His father instilled in him a deep love of the natural world and music. Memories of his fun-loving mother’s cooking inspired him to become a consummate bread baker. Ed was always happy to share a loaf with friends.

He was a Clarksville High School graduate (1947), then played piccolo and flute in the Army band during the Korean War (1951-1952).

At 14, Ed knew he wanted to be a botanist. He earned his bachelor’s and master’s degrees in botany at the University of Tennessee, Knoxville. His received his PhD from Duke University with a dissertation on Tristetum spicatum in far northern Alaska.

Ed joined UT as a botany professor in 1963 and played a leadership role in developing the UT program in ecological sciences. His research took him to many places, including Alaska, Montana, Idaho, and Great Smoky Mountains National Park.

As a gifted professor and lifelong ponderer of the wonders of the world, Ed influenced many lives: his love of plants, innate understanding of ecology, outdoor skills, and great sense of humor motivated many students to pursue careers in the natural sciences. He advised 32 master’s students and 17 doctoral students, as well as postdoctoral fellows, in the ecology of tundra, catfish, earthworms, biogeochemistry, biogeography, and plant populations.

He co-wrote and supervised more than 100 scientific publications (40 as primary author), theses, and dissertations. Participating and belonging to more than 60 organizations and committees during his 90 years, he was instrumental in the creation of many lasting endeavors, including the Spring Wildflower Pilgrimage, the UT Arboretum, Smoky Mountains Field School, and Tennessee Citizens for Wilderness Planning.

Ed was sought after as a presenter and field trip leader outside of academia. He received the Community Outreach Service Award in the College of Liberal Arts of the University of Tennessee in 1990 for his public service.

On the river, up a mountain, and around the campfire, Ed transferred his curiosity and excitement to his students, earning him the Meritorious Teaching Award of the Association of Southeastern Biologists in 1998. Other career awards included the Tom Dodd, Jr. Native Plantsman Award in 2002 for conservation and horticulture of native plants.

Being a lifelong voracious reader, he belonged to a book club in Oak Ridge known for its lively discussions, good food, and deep friendships.

Edward E. C. Clebsch will be missed and has left a legacy of love and laughter. He leaves three children, Liese Clebsch Dean (Idaho), Julia Clebsch (West Virginia), Hans Clebsch (Ohio), their spouses, and his two grandchildren, Luis C. Clebsch and Cooper D. Dean. He was preceded in death by his two older brothers Alfred and William Clebsch.
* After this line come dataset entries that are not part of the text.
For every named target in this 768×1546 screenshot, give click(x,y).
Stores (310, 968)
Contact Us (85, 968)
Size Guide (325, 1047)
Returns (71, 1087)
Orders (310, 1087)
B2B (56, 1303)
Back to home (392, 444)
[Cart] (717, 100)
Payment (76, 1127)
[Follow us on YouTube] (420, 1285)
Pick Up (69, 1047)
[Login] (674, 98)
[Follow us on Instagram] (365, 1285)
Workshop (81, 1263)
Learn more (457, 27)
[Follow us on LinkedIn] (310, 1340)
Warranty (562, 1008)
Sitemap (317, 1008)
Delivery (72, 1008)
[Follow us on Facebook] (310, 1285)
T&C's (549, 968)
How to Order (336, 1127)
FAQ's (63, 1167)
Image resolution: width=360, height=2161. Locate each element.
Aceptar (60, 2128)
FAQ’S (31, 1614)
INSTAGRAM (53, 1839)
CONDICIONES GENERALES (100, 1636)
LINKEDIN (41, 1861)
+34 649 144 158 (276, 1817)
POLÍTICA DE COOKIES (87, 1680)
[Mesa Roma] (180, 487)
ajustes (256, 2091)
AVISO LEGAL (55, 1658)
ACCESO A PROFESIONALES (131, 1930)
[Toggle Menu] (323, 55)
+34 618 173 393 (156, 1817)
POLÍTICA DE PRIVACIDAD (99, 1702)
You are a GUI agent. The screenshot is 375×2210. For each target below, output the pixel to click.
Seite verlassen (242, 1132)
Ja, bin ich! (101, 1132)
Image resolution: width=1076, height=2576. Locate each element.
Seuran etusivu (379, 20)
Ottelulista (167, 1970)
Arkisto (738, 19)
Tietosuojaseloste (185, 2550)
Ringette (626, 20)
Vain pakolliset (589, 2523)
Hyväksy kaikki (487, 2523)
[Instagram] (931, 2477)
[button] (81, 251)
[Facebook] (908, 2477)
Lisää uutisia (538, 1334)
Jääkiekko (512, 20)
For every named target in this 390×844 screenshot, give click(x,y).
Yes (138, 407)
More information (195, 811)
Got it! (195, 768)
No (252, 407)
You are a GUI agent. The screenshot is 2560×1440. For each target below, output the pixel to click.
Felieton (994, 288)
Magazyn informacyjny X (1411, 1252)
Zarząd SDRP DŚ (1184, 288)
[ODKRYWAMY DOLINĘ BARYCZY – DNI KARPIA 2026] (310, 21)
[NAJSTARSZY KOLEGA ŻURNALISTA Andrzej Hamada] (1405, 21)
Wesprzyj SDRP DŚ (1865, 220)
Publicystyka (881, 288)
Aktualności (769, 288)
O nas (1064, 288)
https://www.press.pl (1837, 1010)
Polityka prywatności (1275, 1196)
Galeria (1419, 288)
Following in the footsteps of his passions, his daughters worked for the US Forest Service and the National Park Service, and his son plays French Horn with the Cleveland Orchestra.

There will be no memorial service, but following Ed’s wishes, a celebration of his life is in the planning.

In lieu of flowers, the family requests that donations be made in his memory to Tennessee Citizens for Wilderness Planning, TCWP, P. O. Box 6873, Oak Ridge, Tennessee 37830.